## What to work on
Under this line are the records; write out word for word the part that begins at the line containing "Where should I click to: Switch" and ends at the line containing "This screenshot has width=856, height=414.", and no more.

Stored data entries
╔══

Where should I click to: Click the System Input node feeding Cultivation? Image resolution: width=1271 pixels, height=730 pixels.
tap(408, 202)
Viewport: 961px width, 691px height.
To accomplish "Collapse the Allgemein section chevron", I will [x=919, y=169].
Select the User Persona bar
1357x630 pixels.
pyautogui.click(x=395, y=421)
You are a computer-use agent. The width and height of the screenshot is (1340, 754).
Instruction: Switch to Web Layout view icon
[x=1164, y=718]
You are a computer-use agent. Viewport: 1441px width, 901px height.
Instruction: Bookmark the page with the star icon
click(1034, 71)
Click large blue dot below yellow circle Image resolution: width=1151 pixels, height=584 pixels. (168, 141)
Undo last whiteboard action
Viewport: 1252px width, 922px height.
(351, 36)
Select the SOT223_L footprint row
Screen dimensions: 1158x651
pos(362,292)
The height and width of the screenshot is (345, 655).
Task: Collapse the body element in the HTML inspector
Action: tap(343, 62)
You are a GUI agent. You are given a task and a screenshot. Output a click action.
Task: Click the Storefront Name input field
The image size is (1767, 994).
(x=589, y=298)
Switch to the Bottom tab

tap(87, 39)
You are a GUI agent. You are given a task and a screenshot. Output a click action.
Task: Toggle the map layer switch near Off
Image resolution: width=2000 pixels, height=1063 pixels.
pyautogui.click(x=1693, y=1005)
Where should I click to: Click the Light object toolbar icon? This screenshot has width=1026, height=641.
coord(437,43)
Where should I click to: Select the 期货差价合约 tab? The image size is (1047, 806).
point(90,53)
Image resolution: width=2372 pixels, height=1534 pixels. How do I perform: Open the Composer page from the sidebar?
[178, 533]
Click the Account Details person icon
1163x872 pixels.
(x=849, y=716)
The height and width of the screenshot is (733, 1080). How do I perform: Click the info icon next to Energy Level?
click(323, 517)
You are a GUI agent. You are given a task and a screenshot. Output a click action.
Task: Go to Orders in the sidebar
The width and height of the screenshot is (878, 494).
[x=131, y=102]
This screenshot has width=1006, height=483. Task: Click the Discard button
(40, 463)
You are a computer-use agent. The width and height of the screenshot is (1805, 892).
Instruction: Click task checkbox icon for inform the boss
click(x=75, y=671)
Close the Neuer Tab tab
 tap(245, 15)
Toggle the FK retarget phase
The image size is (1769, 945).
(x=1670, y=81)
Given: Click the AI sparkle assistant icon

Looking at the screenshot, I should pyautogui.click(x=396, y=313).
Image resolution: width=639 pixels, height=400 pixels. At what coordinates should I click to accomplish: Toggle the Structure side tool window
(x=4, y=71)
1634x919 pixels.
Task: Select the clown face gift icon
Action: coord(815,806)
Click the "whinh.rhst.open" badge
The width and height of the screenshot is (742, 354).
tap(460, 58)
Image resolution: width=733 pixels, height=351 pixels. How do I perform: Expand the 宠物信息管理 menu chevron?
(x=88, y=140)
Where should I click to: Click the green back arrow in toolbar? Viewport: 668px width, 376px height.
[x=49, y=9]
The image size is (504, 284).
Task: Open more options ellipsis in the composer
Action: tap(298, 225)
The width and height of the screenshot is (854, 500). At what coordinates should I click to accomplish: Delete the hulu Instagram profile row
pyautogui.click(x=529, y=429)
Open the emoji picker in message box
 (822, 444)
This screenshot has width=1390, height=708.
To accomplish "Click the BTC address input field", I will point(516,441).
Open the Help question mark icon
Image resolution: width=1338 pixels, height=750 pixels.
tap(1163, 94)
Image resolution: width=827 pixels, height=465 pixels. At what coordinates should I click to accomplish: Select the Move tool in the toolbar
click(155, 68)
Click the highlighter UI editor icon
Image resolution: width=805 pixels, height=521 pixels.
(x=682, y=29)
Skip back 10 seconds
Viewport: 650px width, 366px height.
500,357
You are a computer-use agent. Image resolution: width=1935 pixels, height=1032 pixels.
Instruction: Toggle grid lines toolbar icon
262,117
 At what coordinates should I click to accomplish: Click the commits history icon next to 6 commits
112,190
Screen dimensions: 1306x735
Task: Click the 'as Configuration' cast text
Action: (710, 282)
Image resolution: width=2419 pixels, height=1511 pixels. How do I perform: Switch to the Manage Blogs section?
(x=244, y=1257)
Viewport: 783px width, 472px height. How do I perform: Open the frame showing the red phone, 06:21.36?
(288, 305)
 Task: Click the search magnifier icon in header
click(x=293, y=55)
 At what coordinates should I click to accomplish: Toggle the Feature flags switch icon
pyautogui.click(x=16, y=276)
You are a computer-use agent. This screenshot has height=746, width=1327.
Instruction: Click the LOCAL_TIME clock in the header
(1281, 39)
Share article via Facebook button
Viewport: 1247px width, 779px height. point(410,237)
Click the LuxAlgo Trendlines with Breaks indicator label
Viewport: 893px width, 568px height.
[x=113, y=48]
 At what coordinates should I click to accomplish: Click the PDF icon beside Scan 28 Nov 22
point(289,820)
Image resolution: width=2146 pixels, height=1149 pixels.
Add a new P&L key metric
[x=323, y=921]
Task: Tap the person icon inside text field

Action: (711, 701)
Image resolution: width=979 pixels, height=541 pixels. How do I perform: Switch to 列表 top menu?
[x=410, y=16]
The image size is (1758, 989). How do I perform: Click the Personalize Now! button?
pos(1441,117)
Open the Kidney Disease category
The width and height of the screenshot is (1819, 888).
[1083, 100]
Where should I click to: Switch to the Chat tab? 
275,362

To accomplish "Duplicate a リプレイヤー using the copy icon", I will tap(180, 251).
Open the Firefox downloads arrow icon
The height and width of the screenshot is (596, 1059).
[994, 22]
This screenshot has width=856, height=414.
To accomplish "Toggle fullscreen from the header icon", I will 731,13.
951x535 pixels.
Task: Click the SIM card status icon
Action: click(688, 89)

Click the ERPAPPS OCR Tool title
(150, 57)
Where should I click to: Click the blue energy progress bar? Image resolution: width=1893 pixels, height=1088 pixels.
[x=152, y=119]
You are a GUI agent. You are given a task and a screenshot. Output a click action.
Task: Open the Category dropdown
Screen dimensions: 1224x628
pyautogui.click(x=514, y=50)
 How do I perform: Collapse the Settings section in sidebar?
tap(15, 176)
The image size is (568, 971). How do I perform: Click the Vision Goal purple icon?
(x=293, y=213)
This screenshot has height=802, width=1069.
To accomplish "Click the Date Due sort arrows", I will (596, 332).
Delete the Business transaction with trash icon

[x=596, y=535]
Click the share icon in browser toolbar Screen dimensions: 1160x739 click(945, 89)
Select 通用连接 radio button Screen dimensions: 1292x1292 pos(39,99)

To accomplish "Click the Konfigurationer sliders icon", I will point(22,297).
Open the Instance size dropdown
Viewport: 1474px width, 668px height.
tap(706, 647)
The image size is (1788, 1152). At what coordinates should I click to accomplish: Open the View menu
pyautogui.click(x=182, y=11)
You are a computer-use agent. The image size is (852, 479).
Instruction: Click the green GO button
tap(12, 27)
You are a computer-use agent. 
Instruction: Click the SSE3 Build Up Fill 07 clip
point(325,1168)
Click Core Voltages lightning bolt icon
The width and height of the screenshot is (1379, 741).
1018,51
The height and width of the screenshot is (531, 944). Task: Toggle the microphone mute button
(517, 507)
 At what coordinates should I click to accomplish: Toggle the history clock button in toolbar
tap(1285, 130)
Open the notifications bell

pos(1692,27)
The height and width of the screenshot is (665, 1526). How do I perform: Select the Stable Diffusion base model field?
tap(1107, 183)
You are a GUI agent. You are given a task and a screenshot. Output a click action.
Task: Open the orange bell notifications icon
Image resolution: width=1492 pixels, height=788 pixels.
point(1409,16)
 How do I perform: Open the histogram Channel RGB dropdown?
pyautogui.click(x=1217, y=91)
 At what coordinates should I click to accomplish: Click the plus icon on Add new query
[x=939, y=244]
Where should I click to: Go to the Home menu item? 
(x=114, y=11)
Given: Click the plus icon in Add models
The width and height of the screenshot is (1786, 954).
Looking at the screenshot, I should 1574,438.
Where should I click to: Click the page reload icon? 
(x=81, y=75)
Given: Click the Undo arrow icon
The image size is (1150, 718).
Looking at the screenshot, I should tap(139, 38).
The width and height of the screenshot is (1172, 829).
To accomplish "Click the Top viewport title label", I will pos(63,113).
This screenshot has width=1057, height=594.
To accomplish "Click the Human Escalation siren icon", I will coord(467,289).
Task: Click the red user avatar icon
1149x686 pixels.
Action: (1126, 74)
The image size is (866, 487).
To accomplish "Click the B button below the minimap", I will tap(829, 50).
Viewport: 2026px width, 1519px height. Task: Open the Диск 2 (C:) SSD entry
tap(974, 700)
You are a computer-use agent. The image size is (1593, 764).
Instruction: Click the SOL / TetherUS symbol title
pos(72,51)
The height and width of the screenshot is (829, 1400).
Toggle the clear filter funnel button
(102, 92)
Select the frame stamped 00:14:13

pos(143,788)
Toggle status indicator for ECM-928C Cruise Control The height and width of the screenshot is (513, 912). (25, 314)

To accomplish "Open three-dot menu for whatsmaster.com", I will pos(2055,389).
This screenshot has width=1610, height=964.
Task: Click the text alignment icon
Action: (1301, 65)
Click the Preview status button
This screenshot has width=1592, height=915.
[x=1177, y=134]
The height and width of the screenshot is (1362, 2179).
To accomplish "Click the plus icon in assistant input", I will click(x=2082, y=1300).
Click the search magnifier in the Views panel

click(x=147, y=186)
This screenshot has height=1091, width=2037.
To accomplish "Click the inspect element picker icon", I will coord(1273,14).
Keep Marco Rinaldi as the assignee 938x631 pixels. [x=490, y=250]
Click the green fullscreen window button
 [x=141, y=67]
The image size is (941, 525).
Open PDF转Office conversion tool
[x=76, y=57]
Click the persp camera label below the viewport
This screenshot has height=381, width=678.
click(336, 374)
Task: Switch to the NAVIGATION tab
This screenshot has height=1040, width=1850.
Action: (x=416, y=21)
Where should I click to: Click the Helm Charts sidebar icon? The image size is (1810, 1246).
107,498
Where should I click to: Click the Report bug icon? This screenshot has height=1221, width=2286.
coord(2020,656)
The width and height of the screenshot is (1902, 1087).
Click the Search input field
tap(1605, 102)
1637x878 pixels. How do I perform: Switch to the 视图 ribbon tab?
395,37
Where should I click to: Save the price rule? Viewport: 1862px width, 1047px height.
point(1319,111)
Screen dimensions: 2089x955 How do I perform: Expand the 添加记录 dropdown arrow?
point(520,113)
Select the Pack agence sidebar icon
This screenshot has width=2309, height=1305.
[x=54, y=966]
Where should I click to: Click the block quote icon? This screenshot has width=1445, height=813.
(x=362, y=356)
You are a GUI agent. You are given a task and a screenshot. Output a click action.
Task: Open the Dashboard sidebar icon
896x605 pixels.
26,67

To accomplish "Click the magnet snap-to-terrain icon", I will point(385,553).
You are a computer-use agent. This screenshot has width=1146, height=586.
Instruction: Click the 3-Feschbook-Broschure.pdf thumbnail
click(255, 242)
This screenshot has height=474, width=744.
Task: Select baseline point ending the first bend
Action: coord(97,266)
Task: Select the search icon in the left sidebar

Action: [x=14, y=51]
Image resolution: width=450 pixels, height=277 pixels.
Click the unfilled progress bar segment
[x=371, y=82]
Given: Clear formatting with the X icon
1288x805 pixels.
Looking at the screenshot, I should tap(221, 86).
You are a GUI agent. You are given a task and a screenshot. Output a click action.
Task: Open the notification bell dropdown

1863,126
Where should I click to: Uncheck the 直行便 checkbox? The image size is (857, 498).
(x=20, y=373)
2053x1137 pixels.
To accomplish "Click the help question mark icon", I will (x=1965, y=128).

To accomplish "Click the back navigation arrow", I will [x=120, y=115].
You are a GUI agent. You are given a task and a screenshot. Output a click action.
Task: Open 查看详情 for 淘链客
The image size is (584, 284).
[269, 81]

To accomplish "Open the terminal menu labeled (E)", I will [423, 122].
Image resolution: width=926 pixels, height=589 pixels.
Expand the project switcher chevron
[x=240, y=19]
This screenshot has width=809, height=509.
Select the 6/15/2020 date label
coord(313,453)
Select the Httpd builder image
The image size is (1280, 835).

╚══

## Finished task
Where should I click to: Switch to the Chat tab? 
275,362

To accomplish "Duplicate a リプレイヤー using the copy icon", I will tap(180, 251).
Open the Firefox downloads arrow icon
The height and width of the screenshot is (596, 1059).
[994, 22]
This screenshot has width=856, height=414.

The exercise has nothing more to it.